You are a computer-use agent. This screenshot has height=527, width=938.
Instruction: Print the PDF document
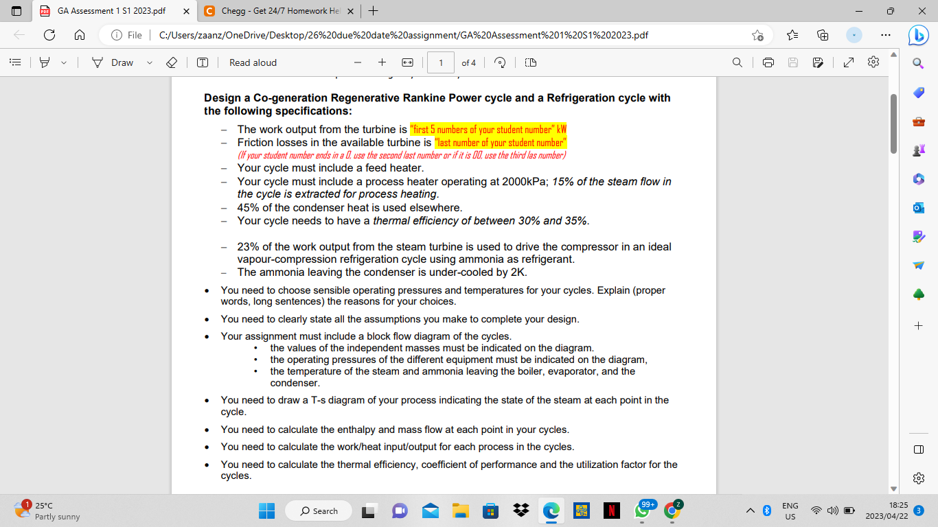click(768, 62)
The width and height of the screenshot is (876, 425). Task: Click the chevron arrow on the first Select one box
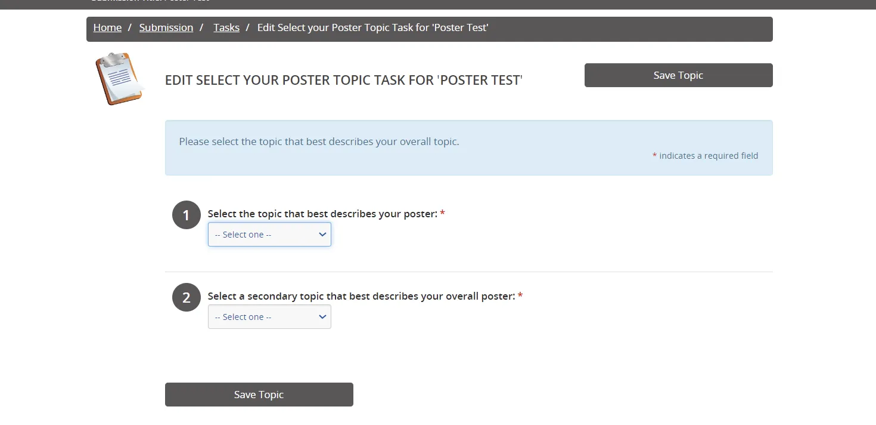pos(322,235)
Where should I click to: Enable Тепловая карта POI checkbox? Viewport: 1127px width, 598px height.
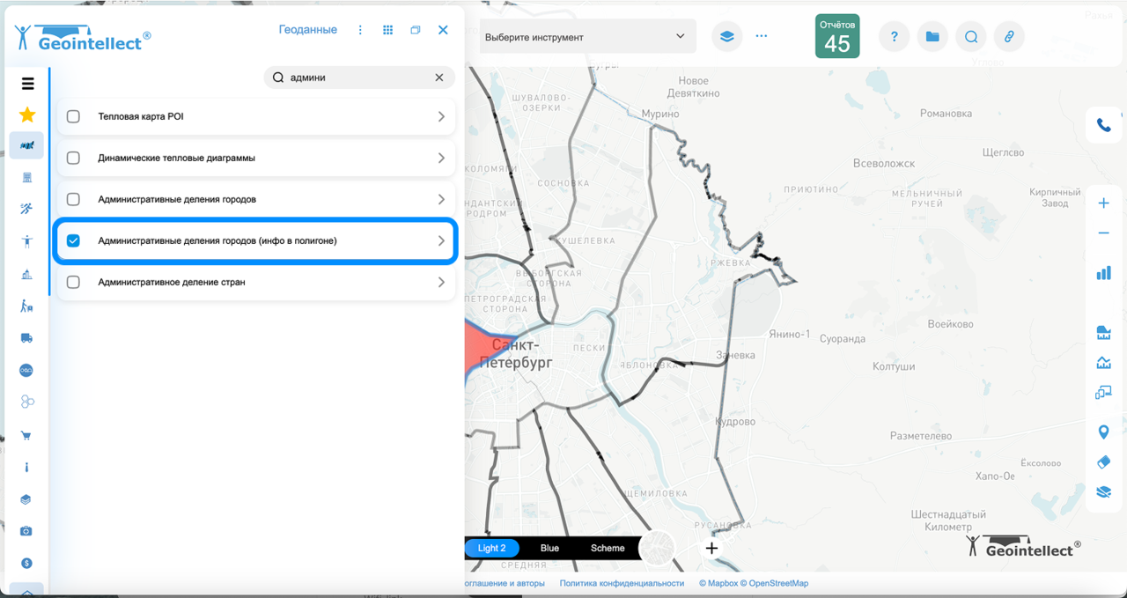point(73,116)
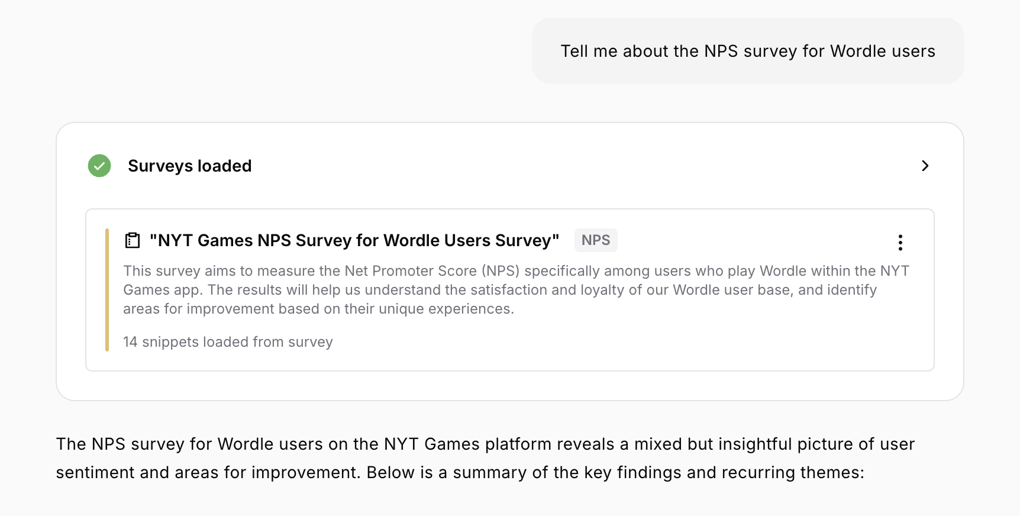Click the clipboard icon beside the survey title

[133, 240]
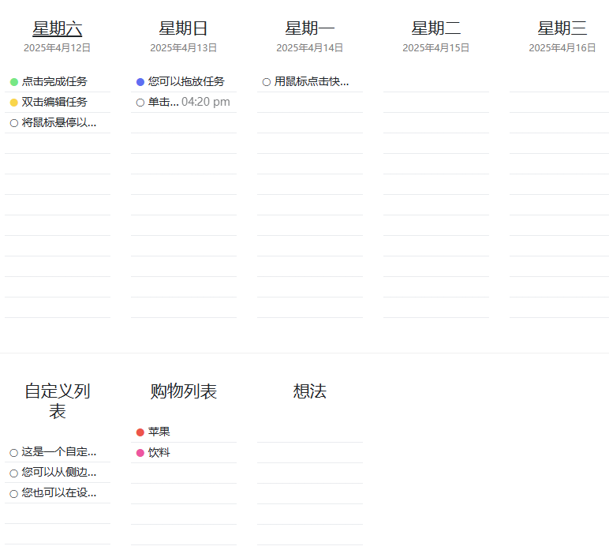This screenshot has height=550, width=609.
Task: Toggle completion circle for 单击... 04:20 pm task
Action: point(140,103)
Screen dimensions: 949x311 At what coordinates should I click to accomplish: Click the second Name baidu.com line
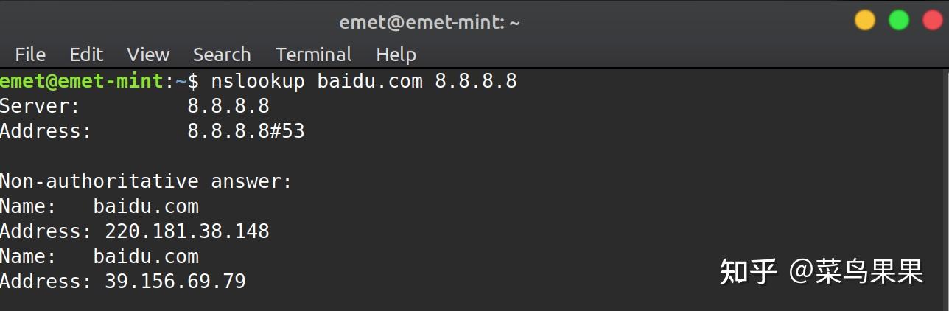point(99,256)
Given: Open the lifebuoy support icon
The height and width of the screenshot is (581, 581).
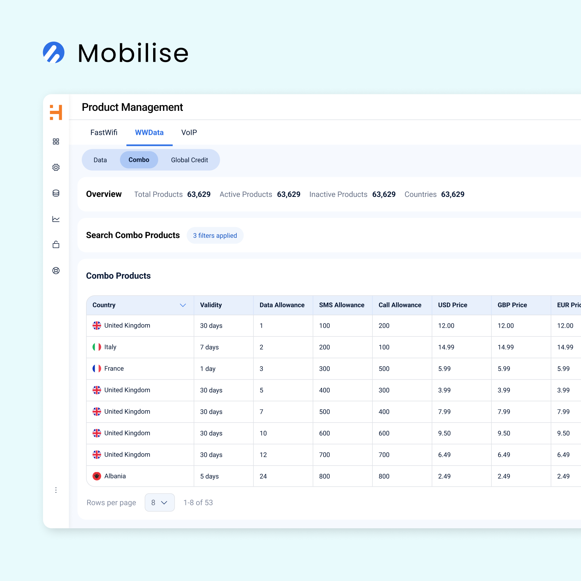Looking at the screenshot, I should tap(56, 271).
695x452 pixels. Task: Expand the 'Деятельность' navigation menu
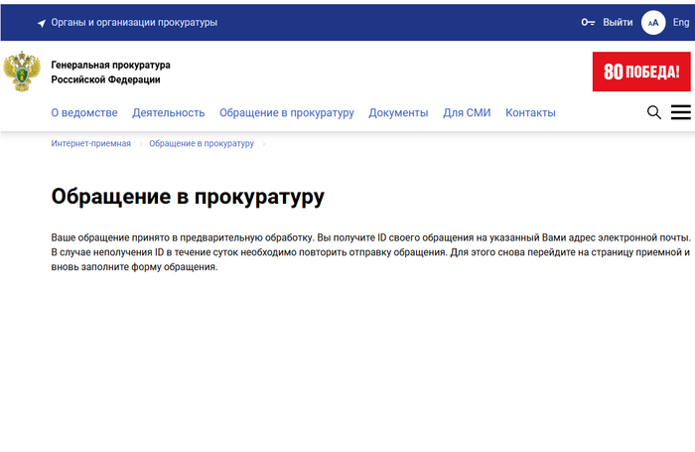[169, 113]
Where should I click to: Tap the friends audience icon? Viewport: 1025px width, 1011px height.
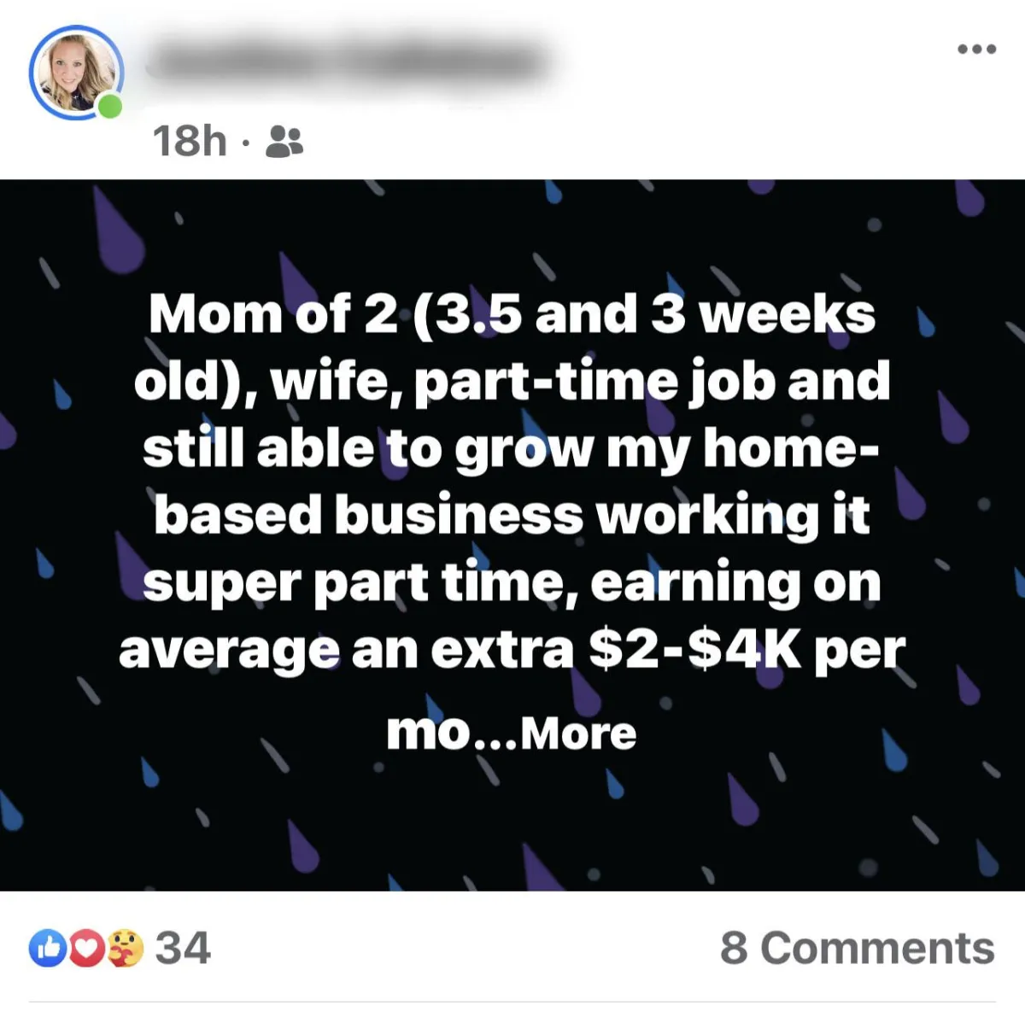284,142
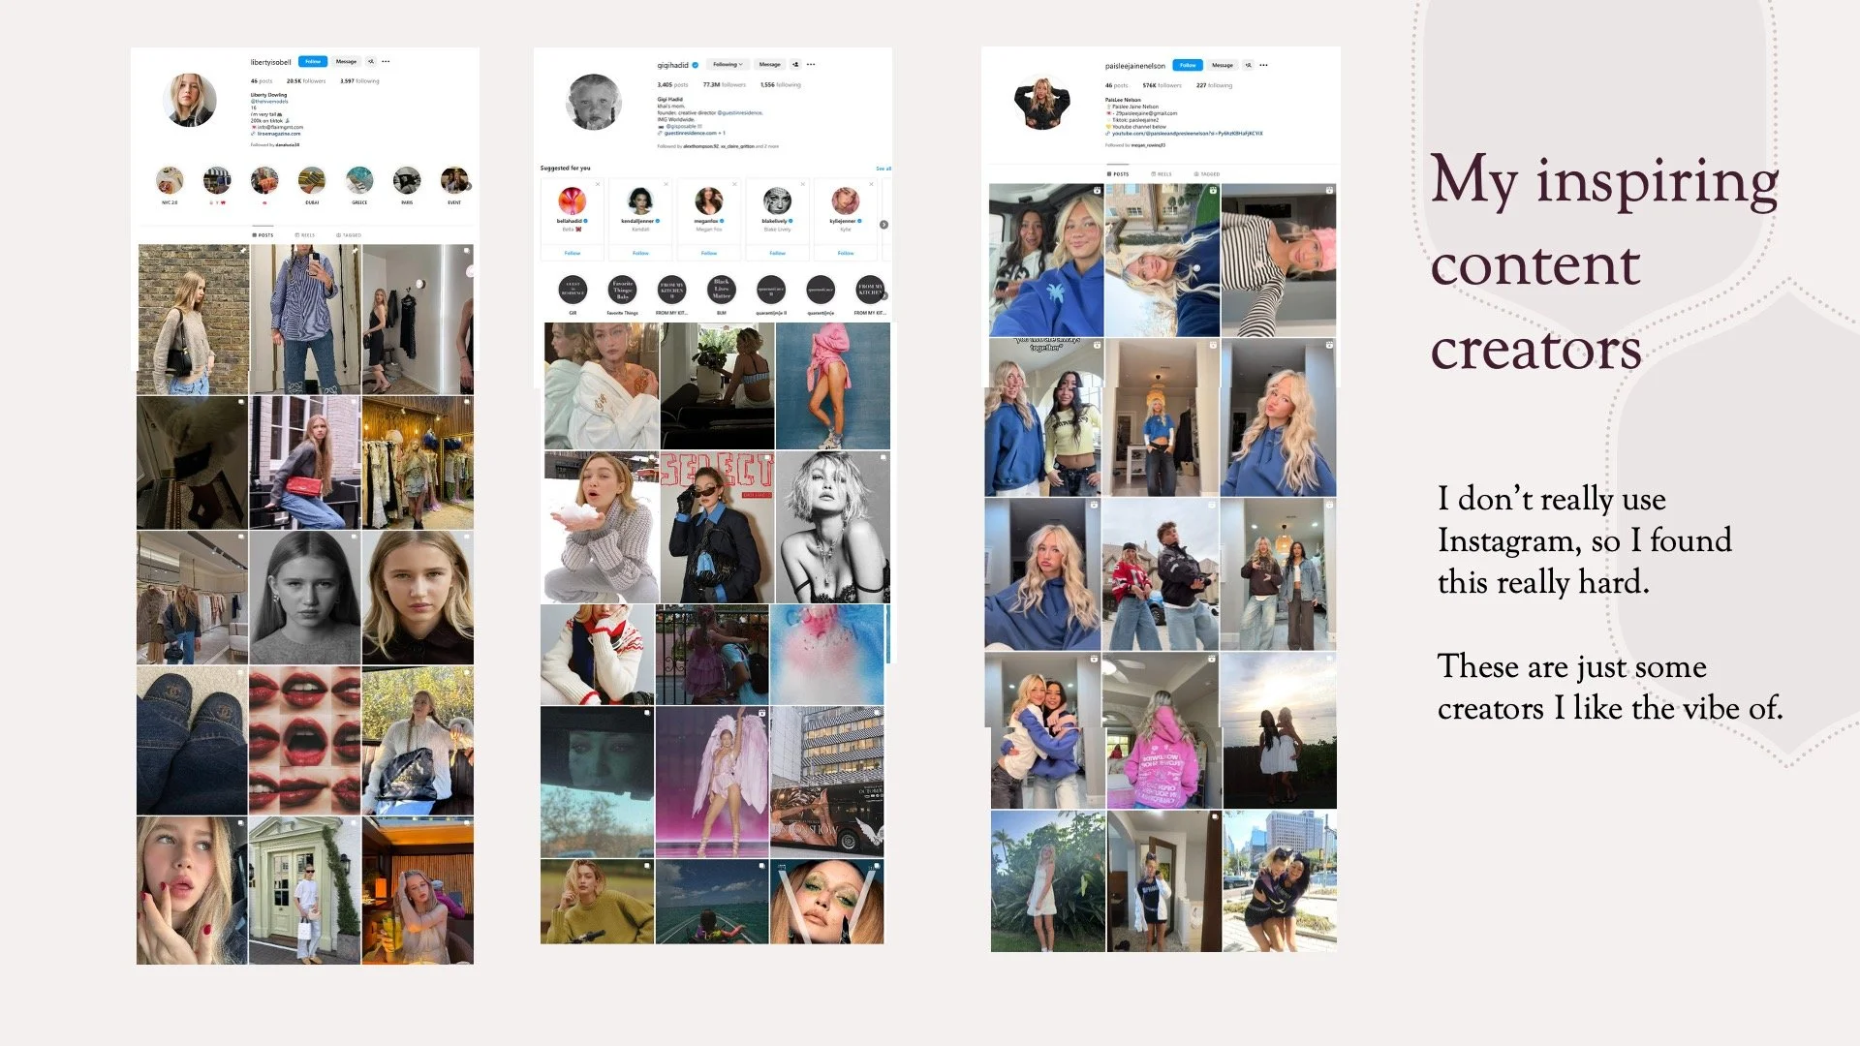Image resolution: width=1860 pixels, height=1046 pixels.
Task: Click See all next to Suggested for you
Action: click(x=883, y=169)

* [ACTIVITY]:
Give back the material above exactly as it appears, minus the pictures.

* [YOUR RESPONSE]:
You are a computer-use agent. This screenshot has height=527, width=938.
Instruction: Print the PDF document
click(768, 62)
The width and height of the screenshot is (876, 425). Task: Click the chevron arrow on the first Select one box
pos(322,235)
Where should I click to: Enable Тепловая карта POI checkbox? Viewport: 1127px width, 598px height.
point(73,116)
Click the clipboard icon beside the survey title

[133, 240]
This screenshot has height=550, width=609.
Task: Toggle completion circle for 单击... 04:20 pm task
Action: point(140,103)
Screen dimensions: 949x311 At what coordinates should I click to accomplish: Click the second Name baidu.com line
point(99,256)
Given: Open the lifebuoy support icon
The height and width of the screenshot is (581, 581).
Looking at the screenshot, I should tap(56, 271).
695x452 pixels. Task: Expand the 'Деятельность' navigation menu
[169, 113]
Where should I click to: Tap the friends audience icon? Viewport: 1025px width, 1011px height.
284,142
Image resolution: width=1860 pixels, height=1046 pixels.
Task: Click See all next to Suggested for you
Action: click(x=883, y=169)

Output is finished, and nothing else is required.